THE TASK: In the records that follow, count the lines where the string "tool" appears, and give the count with nothing added.

RECORDED INFORMATION:
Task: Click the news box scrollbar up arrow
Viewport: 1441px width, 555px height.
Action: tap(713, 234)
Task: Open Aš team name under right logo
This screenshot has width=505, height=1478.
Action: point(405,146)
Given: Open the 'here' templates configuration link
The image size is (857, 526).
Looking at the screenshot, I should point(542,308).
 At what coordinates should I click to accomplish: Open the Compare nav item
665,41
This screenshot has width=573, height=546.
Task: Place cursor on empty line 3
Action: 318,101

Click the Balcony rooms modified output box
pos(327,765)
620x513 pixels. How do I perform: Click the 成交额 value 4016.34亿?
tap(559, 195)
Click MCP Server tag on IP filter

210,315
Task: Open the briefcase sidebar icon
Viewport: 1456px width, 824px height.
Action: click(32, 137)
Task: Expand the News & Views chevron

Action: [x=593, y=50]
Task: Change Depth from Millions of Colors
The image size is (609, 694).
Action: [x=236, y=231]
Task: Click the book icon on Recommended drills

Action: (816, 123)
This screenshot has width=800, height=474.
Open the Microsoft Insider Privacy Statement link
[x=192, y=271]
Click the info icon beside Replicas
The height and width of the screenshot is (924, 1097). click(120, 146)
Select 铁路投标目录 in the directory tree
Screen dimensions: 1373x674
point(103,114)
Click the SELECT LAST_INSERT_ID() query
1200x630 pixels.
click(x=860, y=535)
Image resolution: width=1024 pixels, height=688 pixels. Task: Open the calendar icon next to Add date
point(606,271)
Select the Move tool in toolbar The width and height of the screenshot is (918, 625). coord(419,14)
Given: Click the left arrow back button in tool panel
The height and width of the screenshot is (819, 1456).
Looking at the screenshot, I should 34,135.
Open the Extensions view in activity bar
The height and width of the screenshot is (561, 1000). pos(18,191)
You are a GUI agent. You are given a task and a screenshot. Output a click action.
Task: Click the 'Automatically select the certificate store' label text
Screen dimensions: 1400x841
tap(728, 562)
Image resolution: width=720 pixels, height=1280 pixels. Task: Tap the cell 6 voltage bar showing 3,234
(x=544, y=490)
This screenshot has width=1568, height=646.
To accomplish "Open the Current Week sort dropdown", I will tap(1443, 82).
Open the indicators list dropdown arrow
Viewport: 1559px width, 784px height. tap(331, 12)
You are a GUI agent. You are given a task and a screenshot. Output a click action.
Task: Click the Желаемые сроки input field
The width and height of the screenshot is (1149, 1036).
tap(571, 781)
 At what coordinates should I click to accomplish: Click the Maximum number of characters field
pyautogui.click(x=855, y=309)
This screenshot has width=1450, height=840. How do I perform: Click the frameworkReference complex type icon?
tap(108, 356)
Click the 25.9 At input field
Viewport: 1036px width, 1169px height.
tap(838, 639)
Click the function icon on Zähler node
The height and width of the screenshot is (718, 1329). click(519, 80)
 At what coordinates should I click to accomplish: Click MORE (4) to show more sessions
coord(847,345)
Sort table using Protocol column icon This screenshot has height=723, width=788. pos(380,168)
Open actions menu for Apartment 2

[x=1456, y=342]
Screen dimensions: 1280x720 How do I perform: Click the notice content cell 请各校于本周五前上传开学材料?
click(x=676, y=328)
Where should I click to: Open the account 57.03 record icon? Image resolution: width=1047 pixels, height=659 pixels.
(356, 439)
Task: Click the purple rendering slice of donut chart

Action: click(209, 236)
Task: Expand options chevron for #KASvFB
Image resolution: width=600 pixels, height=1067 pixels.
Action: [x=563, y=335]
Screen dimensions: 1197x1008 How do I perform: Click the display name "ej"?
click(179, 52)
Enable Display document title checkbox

RESPONSE TO THE EXERCISE: 2